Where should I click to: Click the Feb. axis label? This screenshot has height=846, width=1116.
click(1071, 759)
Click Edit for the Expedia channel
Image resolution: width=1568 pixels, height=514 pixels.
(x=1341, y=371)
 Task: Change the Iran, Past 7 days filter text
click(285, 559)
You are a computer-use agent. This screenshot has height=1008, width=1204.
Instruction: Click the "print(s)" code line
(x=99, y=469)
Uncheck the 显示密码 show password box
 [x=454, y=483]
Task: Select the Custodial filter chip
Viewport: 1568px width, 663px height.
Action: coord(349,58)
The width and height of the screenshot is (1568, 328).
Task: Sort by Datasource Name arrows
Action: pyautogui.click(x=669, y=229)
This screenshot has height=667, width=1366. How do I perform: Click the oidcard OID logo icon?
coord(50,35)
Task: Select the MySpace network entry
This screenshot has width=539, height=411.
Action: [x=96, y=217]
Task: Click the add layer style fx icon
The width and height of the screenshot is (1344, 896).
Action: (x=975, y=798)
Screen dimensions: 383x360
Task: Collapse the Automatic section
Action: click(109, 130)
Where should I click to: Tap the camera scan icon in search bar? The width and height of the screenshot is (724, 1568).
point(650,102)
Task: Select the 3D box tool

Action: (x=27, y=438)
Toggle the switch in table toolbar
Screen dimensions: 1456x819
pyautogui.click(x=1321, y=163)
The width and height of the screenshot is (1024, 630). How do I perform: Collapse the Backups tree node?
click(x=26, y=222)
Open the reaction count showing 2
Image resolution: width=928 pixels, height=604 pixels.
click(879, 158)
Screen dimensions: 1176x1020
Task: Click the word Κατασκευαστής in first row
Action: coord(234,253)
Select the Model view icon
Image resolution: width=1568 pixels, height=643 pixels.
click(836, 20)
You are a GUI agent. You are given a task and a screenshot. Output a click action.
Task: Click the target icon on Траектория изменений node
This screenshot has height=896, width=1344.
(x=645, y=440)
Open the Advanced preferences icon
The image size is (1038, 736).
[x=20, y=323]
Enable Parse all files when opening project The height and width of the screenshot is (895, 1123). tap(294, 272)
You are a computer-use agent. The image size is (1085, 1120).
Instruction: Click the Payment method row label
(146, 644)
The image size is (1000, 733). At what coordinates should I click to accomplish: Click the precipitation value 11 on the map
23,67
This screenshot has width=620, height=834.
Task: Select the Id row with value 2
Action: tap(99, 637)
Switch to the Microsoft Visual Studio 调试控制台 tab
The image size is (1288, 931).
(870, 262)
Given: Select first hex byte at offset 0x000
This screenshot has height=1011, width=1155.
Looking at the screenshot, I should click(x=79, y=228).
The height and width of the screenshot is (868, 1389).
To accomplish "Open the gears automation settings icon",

:: TASK ITEM ::
Copy exactly the lines running from the one that holds "Switch to the" to the last line of the listing above. Include both of those lines.

:: YOUR SOLUTION ::
Switch to the Microsoft Visual Studio 调试控制台 tab
The image size is (1288, 931).
(870, 262)
Given: Select first hex byte at offset 0x000
This screenshot has height=1011, width=1155.
Looking at the screenshot, I should click(x=79, y=228).
The height and width of the screenshot is (868, 1389).
To accomplish "Open the gears automation settings icon",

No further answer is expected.